The present study characterized the biochemical pathways responsible for superoxide (O2-) production in different regions of the rat kidney and determined the role of O2- in the control of renal medullary blood flow (MBF) and renal function. By use of dihydroethidium/DNA fluorescence spectrometry with microtiter plates, the production of O2- was monitored when tissue homogenate from different kidney regions was incubated with substrates for the major O2- -producing enzymes, such as NADH/NADPH oxidase, xanthine oxidase, and mitochondrial respiratory chain enzymes. The production of O2- via NADH oxidase was greater (P<0.05) in the renal cortex and outer medulla (OM) than in the papilla. The mitochondrial enzyme activity for O2- production was higher (P<0.05) in the OM than in the cortex and papilla. Compared with NADH oxidase and mitochondrial enzymes, xanthine oxidase and NADPH oxidase produced much less O2-in the kidney under this condition. Overall, the renal OM exhibited the greatest enzyme activities for O2- production. In anesthetized rats, renal medullary interstitial infusion of a superoxide dismutase inhibitor, diethyldithiocarbamate, markedly decreased renal MBF and sodium excretion. Diethyldithiocarbamate (5 mg/kg per minute by renal medullary interstitial infusion [R1])reduced the renal medullary laser-Doppler flow signal from 0.6±0.04 to 0.4±0.03 V, a reduction of 33%, and both urine flow and sodium excretion decreased by 49%. In contrast, a membrane-permeable superoxide dismutase mimetic, 4-hydroxytetramethyl-piperidine-l-oxyl (TEMPOL, 30 μmol/kg per minute RI) increased MBF and sodium excretion by 34% and 69%, respectively.

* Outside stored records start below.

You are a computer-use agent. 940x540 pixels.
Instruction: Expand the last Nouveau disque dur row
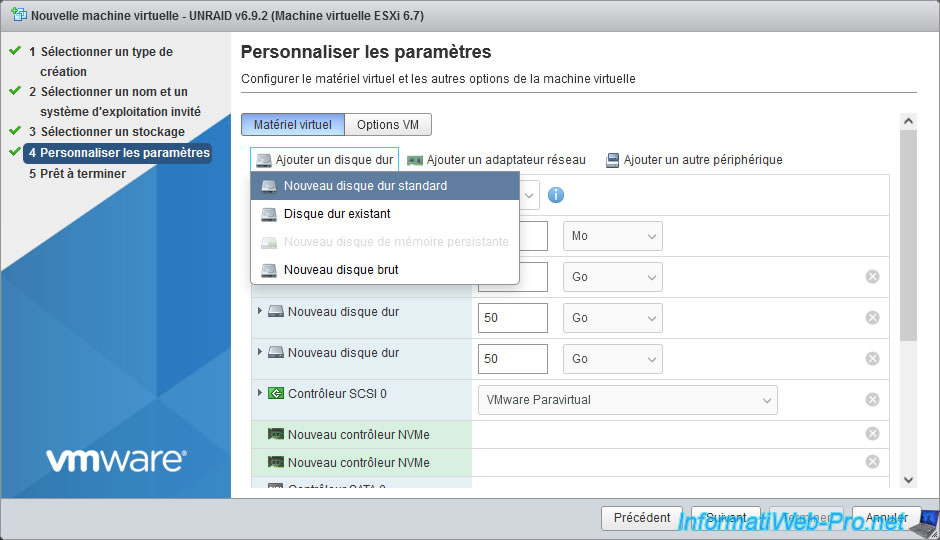pos(260,352)
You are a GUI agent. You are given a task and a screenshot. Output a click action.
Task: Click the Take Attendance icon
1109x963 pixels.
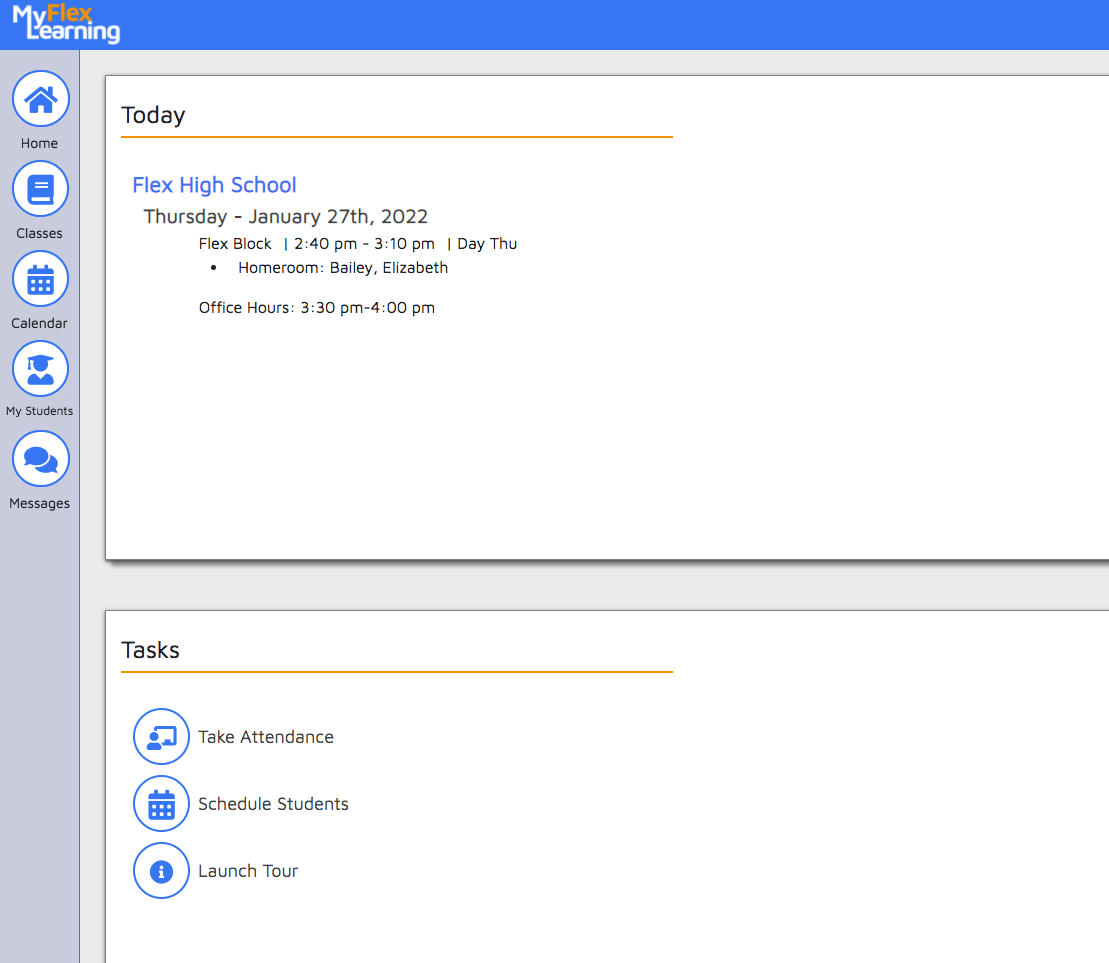click(161, 736)
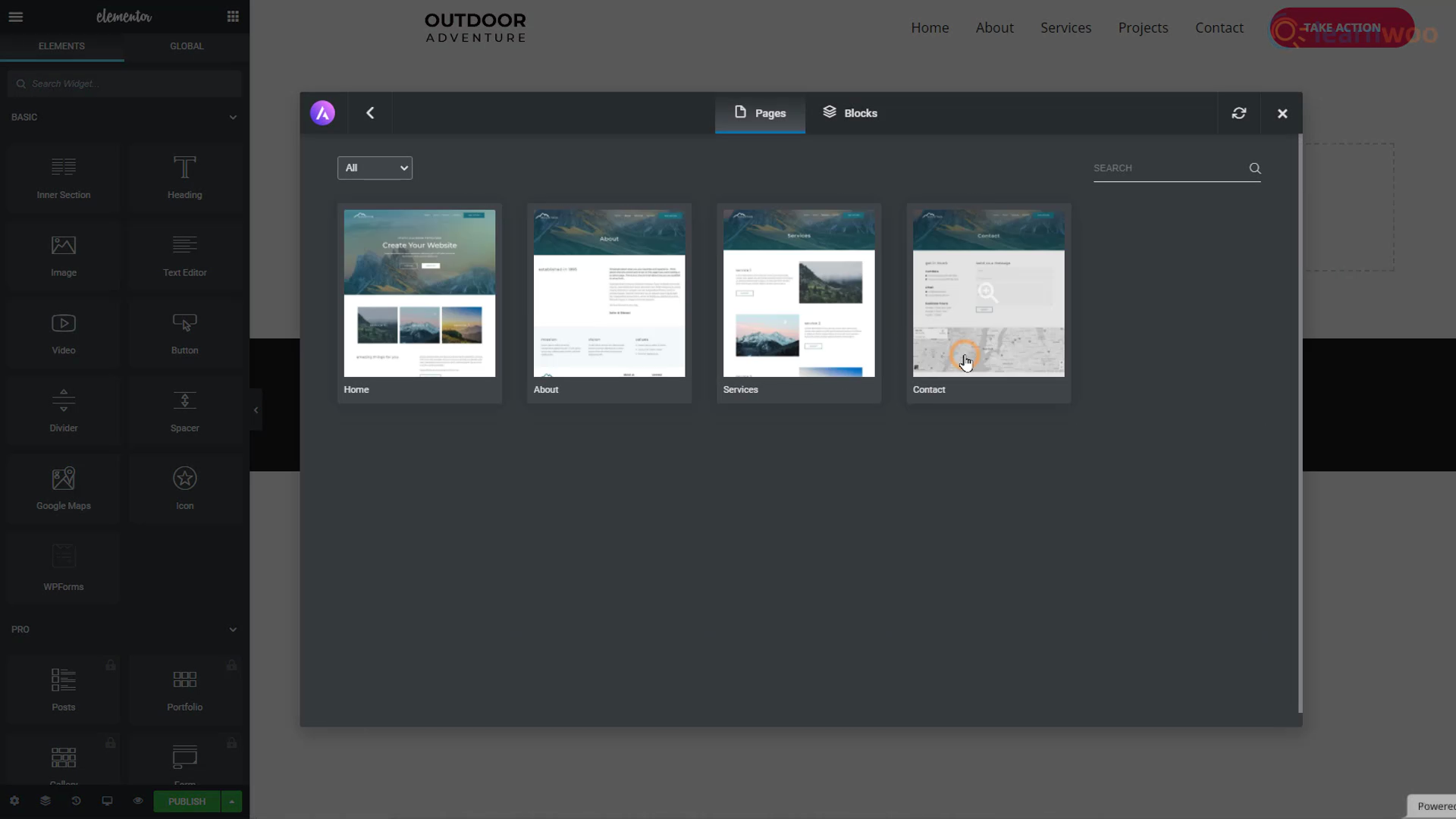Open the History icon in footer
This screenshot has width=1456, height=819.
pyautogui.click(x=76, y=801)
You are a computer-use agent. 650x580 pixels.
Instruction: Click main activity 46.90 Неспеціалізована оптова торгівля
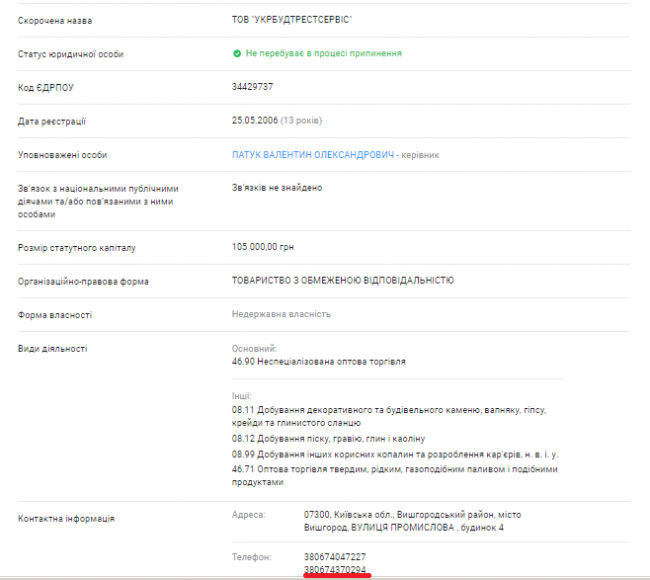(x=318, y=361)
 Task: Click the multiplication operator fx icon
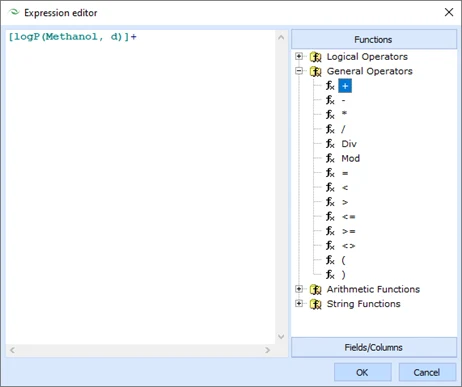(x=330, y=115)
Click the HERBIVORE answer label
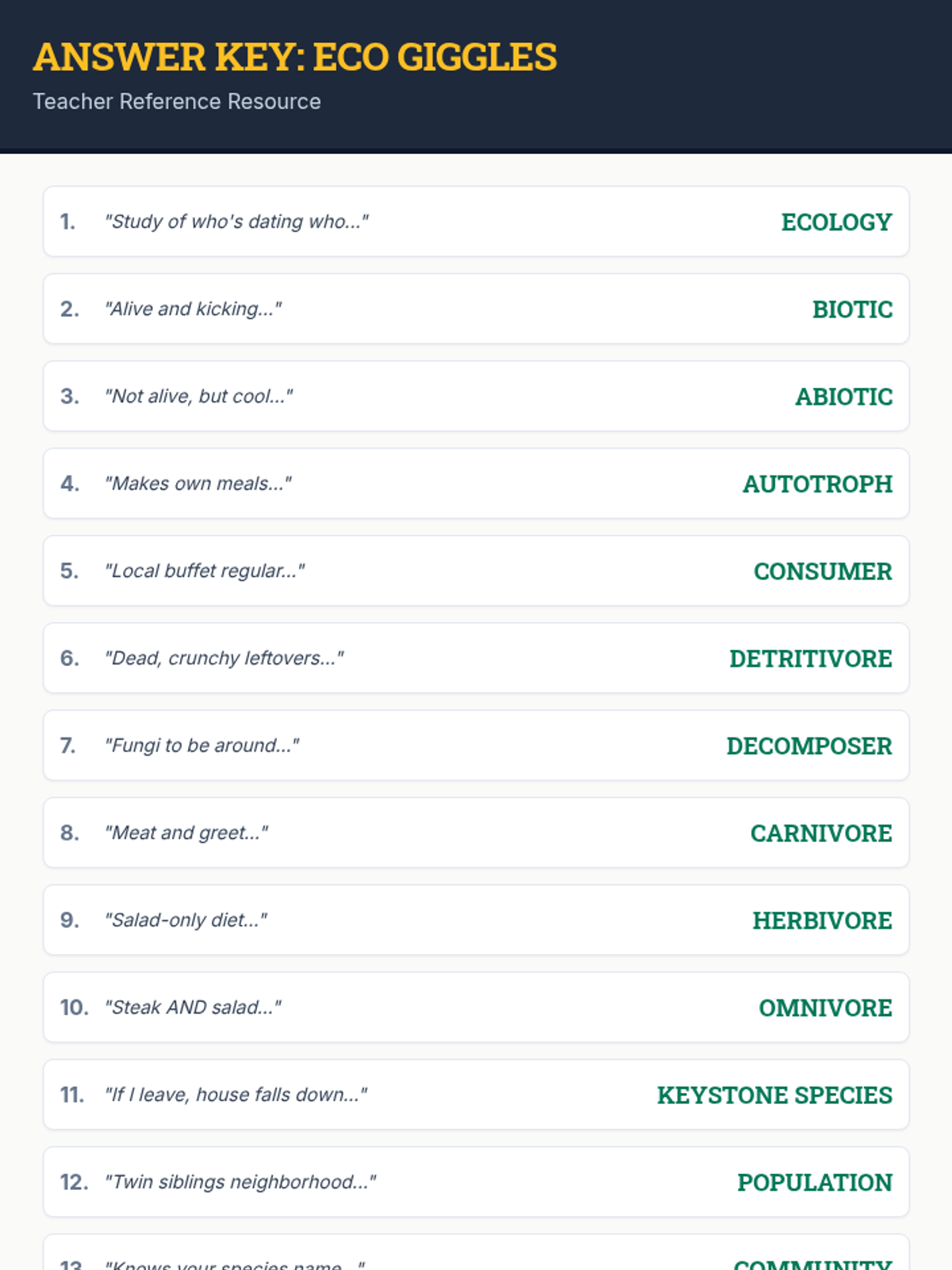The width and height of the screenshot is (952, 1270). (822, 921)
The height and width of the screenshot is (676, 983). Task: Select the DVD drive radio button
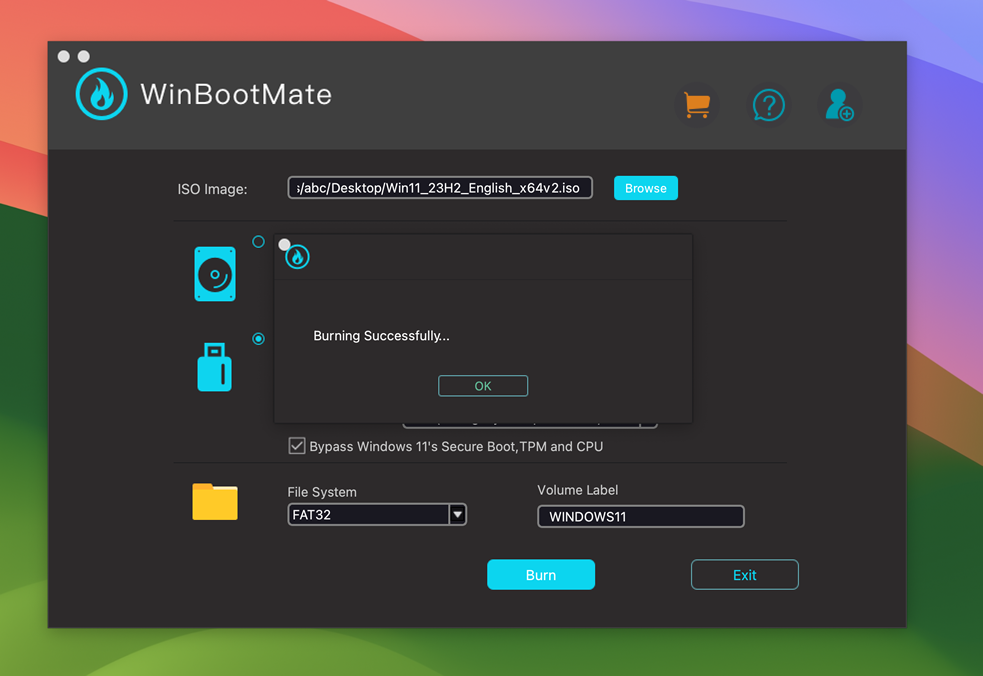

These effects of TEMPOL on renal MBF and sodium excretion were not altered by pretreatment with NG-nitro-L-arginine methyl ester (10/μg/kg per minute RI). We conclude that (1) renal medullary, O2- is primarily produced in the renal OM: (2) both NADH oxidase and mitochondrial enzymes are responsible for the O2- production in this kidney region: and (3) O2- exerts a tonic regulatory action on renal MBF.